Dopo Volkswagen, nuovo scandalo nel mondo dell’auto: nascosto dossier sul confronto della sicurezza tra le automobili Usa e quelle europee

Dopo Volkswagen, nuovo scandalo nel mondo dell’auto: nascosto dossier sul confronto della sicurezza tra le automobili Usa e quelle europee

Un nuovo scandalo investe l’industria automobilistica statunitense. L’Independent di Londra denuncia l’insabbiamento di un rapporto secondo il quale le auto circolanti negli Stati Uniti sarebbero meno sicure rispetto ai veicoli europei.

Il documento sarebbe tenuto nascosto per il timore che la sua diffusione finisca per ostacolare l’armonizzare delle norme di sicurezza all’interno della controversa trattativa sullo scambio e il partenariato transatlantico tra Europa e Usa, conosciuto con la sigla TTIP.

Lo studio, in realtà, era stato commissionato per dimostrare esattamente il contrario e cioè che le norme di sicurezza applicate nella pratica nell’UE e negli Stati Uniti erano sostanzialmente simili.

Secondo la ricerca, invece, i modelli americani sono molto meno sicuri quando si tratta di collisioni frontali e la cosa impedirebbe la vendita automatica dei modelli Usa in Europa e viceversa.

The Independent ricorda che lo studio è stato commissionato dall’Alleanza dei costruttori di automobili (AAM), che riunisce le principali marche mondiali, come Chrysler, Toyota e Volkswagen, ad esperti dell’Istituto di ricerca sui trasporti dell’Università del Michigan e del centro di ricerca SAFER del politecnico di Göteborg, in Svezia, oltre che ad altri organismi specializzati della Francia e del Regno Unito.

Intanto, lo scandalo della Volkswagen fa la prima vittima. Martin Winterkorn l’Amministratore delegato del gigante automobilistico mondiale si è dimesso travolto da una situazione che è diventata insostenibile dopo l’avvio di un’indagine da parte dell’Autorità di controllo Usa e che sta per essere avviata anche in alcuni paesi europei, a partire dalla Germania.
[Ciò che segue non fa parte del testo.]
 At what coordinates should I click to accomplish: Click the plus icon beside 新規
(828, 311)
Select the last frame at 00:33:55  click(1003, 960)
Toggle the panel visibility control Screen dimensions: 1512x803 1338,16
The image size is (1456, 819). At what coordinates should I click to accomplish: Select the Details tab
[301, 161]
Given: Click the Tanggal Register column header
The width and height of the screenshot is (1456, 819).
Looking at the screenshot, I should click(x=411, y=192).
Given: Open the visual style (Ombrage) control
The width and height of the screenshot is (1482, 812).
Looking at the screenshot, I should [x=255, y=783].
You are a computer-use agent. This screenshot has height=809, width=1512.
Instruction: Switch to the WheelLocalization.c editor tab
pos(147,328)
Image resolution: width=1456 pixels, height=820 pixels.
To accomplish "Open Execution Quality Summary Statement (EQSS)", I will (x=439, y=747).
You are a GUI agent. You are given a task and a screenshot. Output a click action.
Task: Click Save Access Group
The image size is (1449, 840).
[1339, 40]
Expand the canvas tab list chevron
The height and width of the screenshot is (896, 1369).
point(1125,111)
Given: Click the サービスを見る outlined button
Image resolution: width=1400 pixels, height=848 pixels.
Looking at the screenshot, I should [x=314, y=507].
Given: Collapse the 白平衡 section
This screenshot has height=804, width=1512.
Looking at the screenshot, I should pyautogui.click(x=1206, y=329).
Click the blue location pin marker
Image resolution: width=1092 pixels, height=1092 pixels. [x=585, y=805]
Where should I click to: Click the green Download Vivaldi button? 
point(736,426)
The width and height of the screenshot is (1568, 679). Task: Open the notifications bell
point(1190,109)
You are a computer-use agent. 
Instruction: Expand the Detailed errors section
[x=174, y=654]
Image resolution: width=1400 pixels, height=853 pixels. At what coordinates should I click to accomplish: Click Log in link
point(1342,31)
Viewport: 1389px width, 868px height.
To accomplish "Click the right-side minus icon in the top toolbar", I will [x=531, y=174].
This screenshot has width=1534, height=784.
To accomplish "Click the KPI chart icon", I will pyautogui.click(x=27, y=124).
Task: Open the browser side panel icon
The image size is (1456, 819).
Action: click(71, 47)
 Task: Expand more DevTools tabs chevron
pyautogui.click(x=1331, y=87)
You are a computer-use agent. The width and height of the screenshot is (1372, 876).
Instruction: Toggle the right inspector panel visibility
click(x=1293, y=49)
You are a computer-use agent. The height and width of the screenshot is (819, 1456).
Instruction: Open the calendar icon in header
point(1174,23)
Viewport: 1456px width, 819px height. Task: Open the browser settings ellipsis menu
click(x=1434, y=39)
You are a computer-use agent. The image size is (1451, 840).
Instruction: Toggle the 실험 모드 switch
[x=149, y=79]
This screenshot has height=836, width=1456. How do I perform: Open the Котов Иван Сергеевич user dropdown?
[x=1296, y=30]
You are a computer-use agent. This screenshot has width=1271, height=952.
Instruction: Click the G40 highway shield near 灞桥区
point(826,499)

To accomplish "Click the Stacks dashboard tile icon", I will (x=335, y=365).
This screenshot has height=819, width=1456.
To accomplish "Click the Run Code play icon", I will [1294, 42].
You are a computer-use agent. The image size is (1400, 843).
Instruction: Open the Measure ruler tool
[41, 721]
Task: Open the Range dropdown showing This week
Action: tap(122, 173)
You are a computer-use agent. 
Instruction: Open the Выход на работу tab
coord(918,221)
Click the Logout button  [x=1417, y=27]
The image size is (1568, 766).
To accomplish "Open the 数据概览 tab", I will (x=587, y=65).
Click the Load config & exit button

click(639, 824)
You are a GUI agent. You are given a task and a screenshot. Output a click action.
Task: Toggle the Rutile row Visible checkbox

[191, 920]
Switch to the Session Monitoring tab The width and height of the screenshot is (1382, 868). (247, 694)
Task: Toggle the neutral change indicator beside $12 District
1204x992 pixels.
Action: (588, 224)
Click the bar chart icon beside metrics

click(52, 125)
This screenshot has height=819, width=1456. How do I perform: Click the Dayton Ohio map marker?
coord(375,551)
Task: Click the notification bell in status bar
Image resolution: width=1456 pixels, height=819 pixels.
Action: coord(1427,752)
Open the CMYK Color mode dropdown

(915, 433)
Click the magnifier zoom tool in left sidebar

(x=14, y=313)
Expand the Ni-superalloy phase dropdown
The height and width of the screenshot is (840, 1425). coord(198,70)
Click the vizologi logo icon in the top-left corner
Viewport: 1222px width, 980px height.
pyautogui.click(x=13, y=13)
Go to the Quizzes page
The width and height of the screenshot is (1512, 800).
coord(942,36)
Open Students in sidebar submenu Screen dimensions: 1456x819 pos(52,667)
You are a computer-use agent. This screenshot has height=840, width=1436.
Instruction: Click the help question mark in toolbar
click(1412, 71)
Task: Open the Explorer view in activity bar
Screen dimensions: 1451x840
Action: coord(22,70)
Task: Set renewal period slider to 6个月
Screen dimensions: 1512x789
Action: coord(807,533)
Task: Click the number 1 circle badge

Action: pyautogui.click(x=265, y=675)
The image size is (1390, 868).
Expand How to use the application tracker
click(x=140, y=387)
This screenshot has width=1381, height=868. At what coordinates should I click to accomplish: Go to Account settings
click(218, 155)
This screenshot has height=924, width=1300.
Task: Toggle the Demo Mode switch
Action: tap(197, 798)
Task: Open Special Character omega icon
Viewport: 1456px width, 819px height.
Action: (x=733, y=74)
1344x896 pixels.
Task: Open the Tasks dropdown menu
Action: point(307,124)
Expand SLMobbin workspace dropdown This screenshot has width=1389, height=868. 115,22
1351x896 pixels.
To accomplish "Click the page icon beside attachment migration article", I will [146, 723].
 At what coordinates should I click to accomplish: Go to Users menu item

Così, si parla non solo dei circa 500 mila veicoli da ritirare nei soli Stati Uniti, ma anche degli 11 milioni di vetture diesel venduti dalla Volkswagen negli altri continenti e che si ritiene possano essere anch’esse taroccate in modo da falsificare i dati dei controlli sulle emissioni dei gas di scarico.

Una pratica che sarebbe partita sin dal 2009 e condotta senza interruzioni fino a quando non è giunto il motore Euro 6. Molti paesi, a partire da Germania, Francia e Italia, hanno avviato dei controlli. Il timore è che si finisca per scoprire che altre case automobilistiche hanno usato gli stessi trucchi e  che quella del “diesel pulito” è solo una chimera.

Le prime conseguenze immediate sono state i crolli del titolo della casa di Stoccarda in Borsa che hanno portato ad una perdita secca del 35 % con una perdita di 25 miliardi di euro e le polemiche che giungono a lambire anche la Cancelliera Merkel dopo che il giornale più autorevole di Germania, Die Welt, ha lanciato una dura accusa: il Governo sapeva da tempo che c’erano truffe sui gas di scarico delle vettura di alcune case automobilistiche e non è intervenuto. Il Governo di Berlino ha invece smentito queste affermazioni sostenendo che le autorità tedesche erano completamente all’oscuro della vicenda.

Alle perdite in Borsa devono essere aggiunte quelle che ci si attende saranno provocate dalle salate multe comminate dalle autorità federali statunitensi, 18 miliardi di dollari di sanzione, pari a circa 37.500 a vettura. Così come dovranno essere aggiunti i costi per i richiami delle auto da controllare.

La Volkswagen è ora impegnata al massimo per recuperare la propria immagine. Così, assieme alle scuse dirette a tutti i clienti, i dirigenti tedeschi hanno deciso di accantonare 6,5 miliardi e mezzo di euro, sia per far fronte e a multe e a penali che sono in arrivo, sia per impostare una strategia per ricostruire la propria presenza sui mercati.